— What is needed —
Copy the lines below, starting at the one containing "Given: Click the home grid icon in sidebar" and ending at the one containing "This screenshot has height=204, width=489.", with both of those lines included.

— Record excerpts —
━━━━━━━━
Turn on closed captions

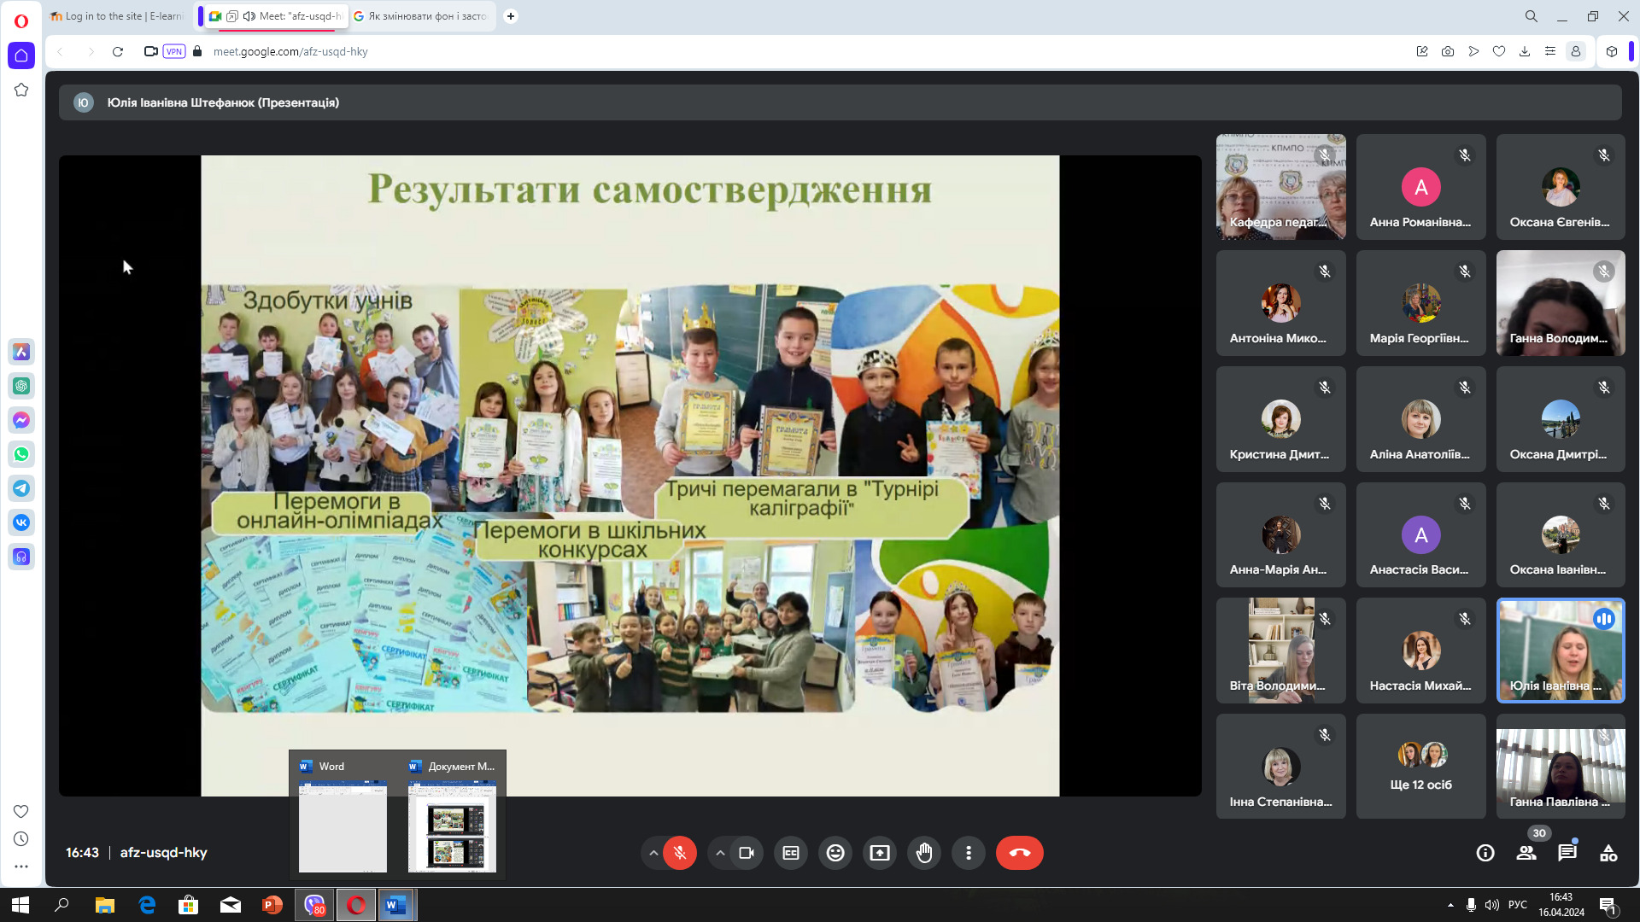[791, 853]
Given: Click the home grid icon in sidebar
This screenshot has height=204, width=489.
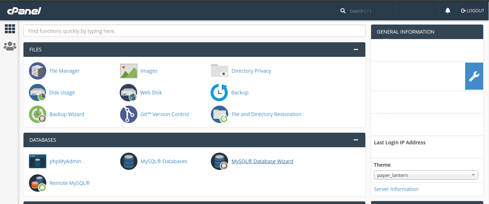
━━━━━━━━
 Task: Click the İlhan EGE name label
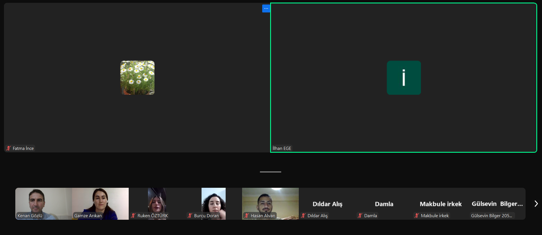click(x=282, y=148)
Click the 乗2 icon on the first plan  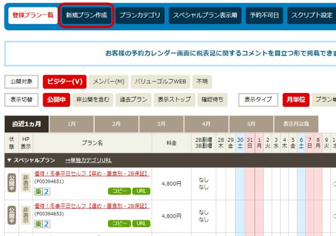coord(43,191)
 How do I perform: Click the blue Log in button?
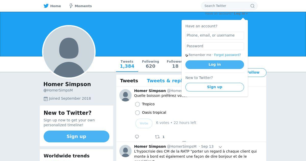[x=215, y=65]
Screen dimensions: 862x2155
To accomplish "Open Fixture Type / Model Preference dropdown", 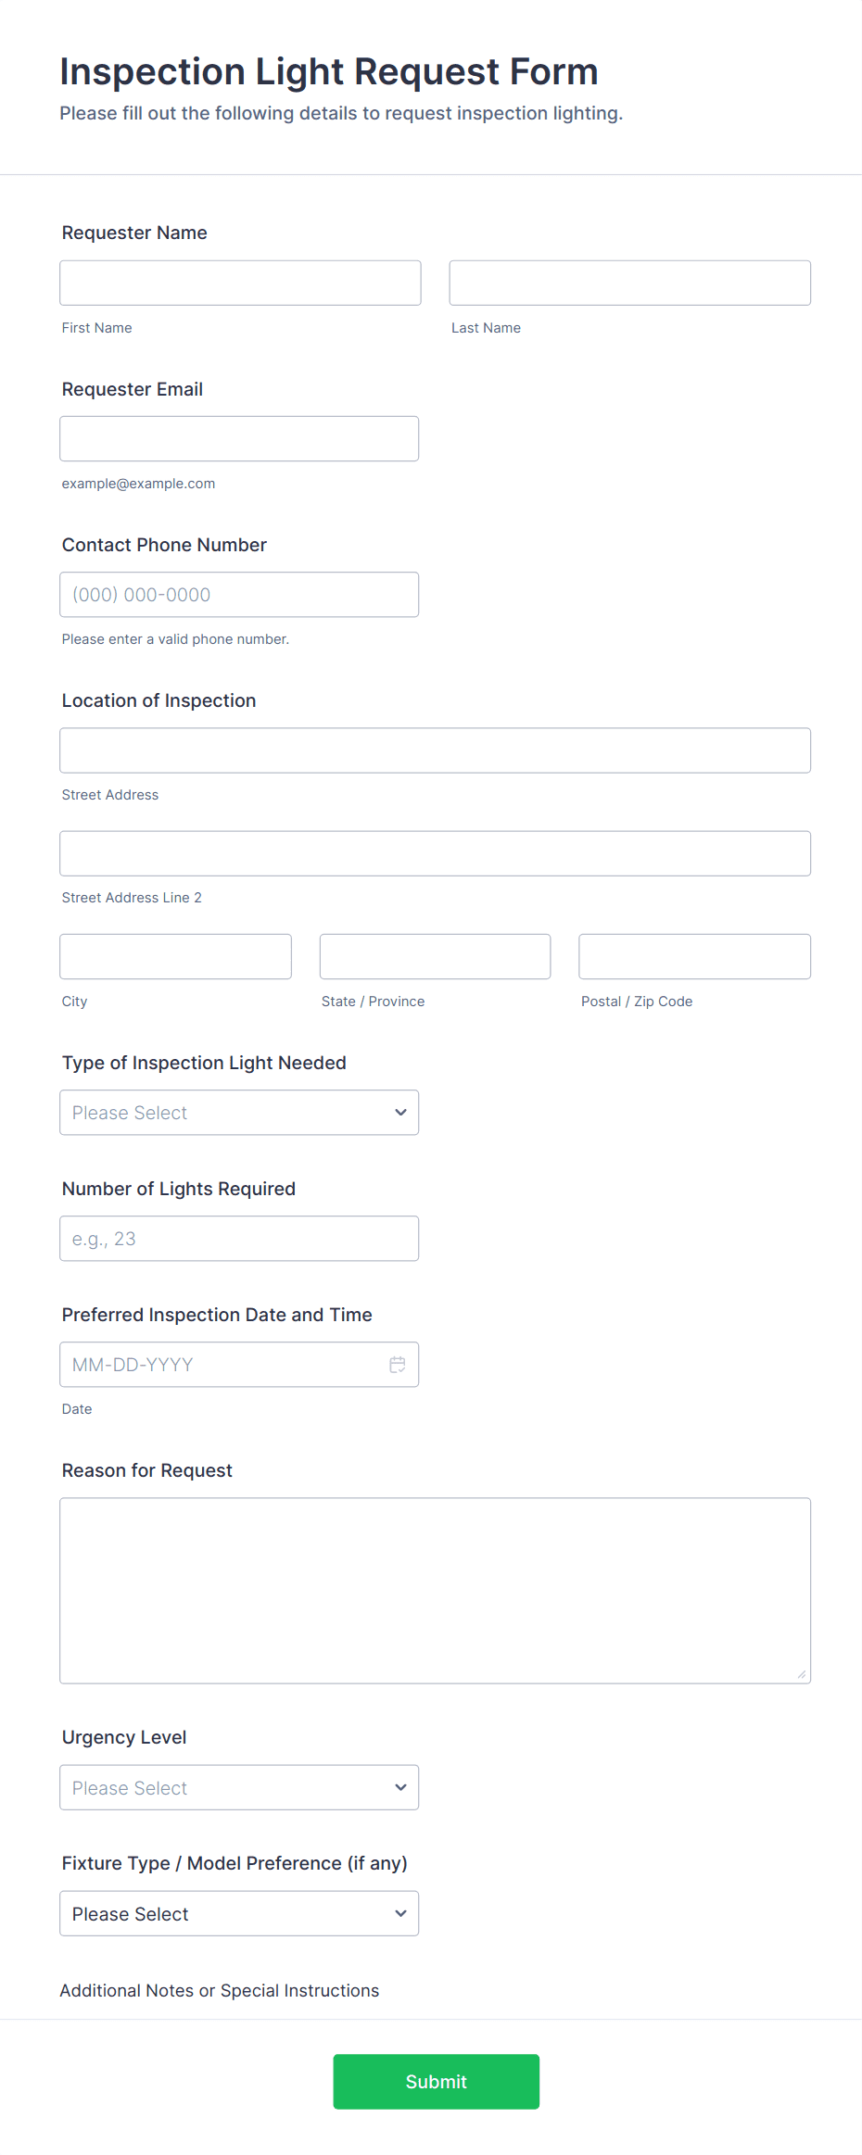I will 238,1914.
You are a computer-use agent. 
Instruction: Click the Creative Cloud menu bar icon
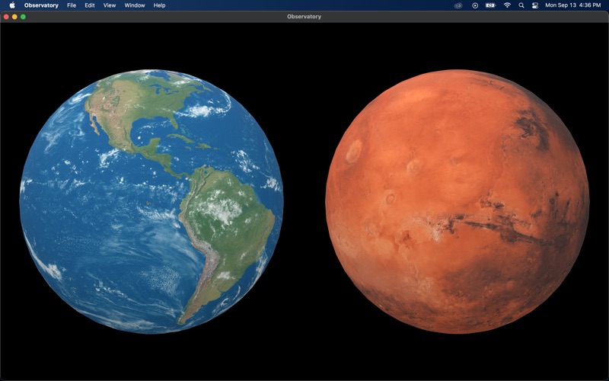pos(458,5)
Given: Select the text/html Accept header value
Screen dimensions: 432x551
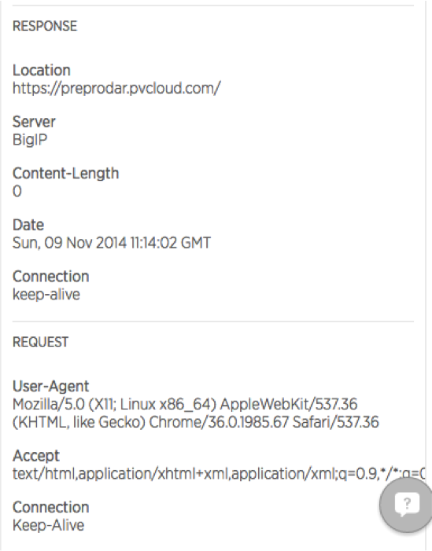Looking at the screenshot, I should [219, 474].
━━━━━━━━
— Completed task —
Given: Click the home grid icon in sidebar
This screenshot has height=204, width=489.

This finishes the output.